One of my main goals for 2013 is to get Amelie to the top of the leaderboard on The Burgess Hill Uncovered Red Rope Pyramid Climb Challenge. Unfortunately, with a quarter of the year gone, her training's not going well...

She's got some basic speed, but let's face it, anyone who shouts "Help!" when they're two rungs from the ground is going to struggle to reach the top of anything, never mind a leaderboard. Although I'm still hopeful she can beat the ascension of Jesus.

In the meantime, I'm diverting my investment of time away from her climbing skills and towards her training as a pole dancer...

I think there's a lot more money to be made. And I'm attempting to expand the routine by getting a toddler to run in on cue to the words "Oh baby, baby, baby". I'm not sure if the act's more suited to Spearmint Rhino or Britain's Got Talent, but either way, it's got legs. Although they keep running towards the ice cream.

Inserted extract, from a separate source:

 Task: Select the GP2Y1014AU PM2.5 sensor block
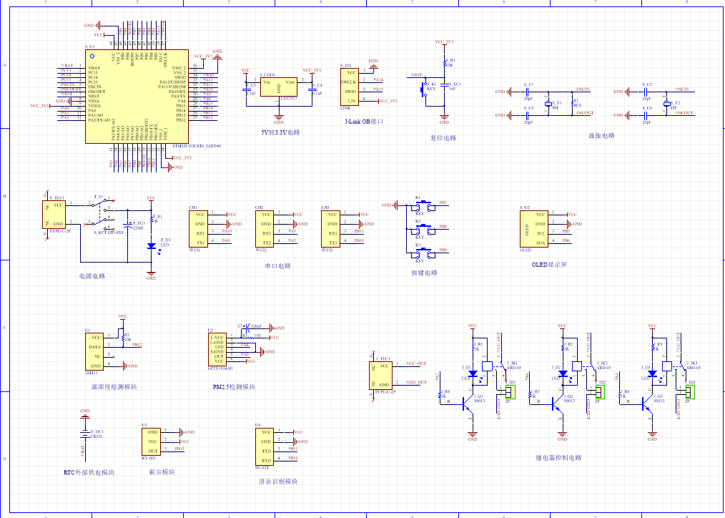click(217, 349)
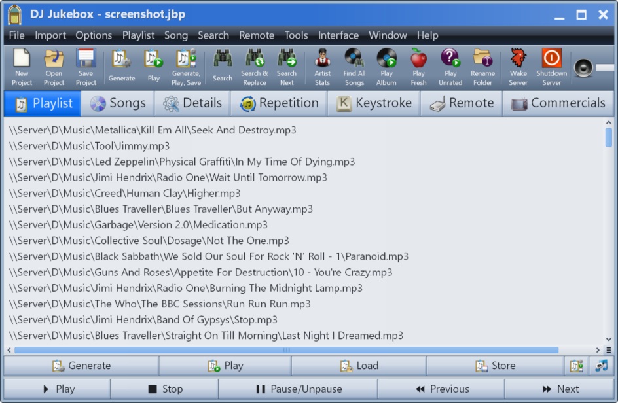Open a project with the Open Project icon
The image size is (618, 403).
[x=53, y=65]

Anyhoo, I've spent a lot of today in the back of a van next to a pot-hole on a lonely country road in mid-Sussex, looking at a broken fundus camera. But it hasn't all been fun. I've also discovered that if you're going to spend a bank holiday weekend removing all the sofa covers and washing them carefully to remove every stain, it's probably best not to do it at Easter when the house is full of chocolate. They were clean for about three hours before the hand prints appeared.

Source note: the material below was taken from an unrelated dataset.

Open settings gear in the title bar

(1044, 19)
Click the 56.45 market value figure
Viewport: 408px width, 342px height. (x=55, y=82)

Mind you, it could be worse. I could be gaining a local reputation as a rampant womaniser. No, really. Whilst out with Marie on Friday afternoon, Amelie told me that she'd seen her old friend from playgroup as we walked along the seafront. I hadn't seen the girl myself, and Amelie regularly claims sightings of anyone from the Loch Ness Monster to Bigfoot, so I took her words with a pinch of salt. But having returned to the beach with my daughter yesterday afternoon, we bumped into the little girl's mother.

Who looked at me slightly awkwardly. And then asked me how Lisa is. Before mentioning, in a suspicious and stuttering way, that she'd seen me walking along the seafront on Friday.

So it's official: Marie and I are having an affair. It'll be all over Facebook by morning.


Phil's Mum said...

If only you'd invited Marie down on Monday, instead of Friday, you could have claimed it as an April Fool joke.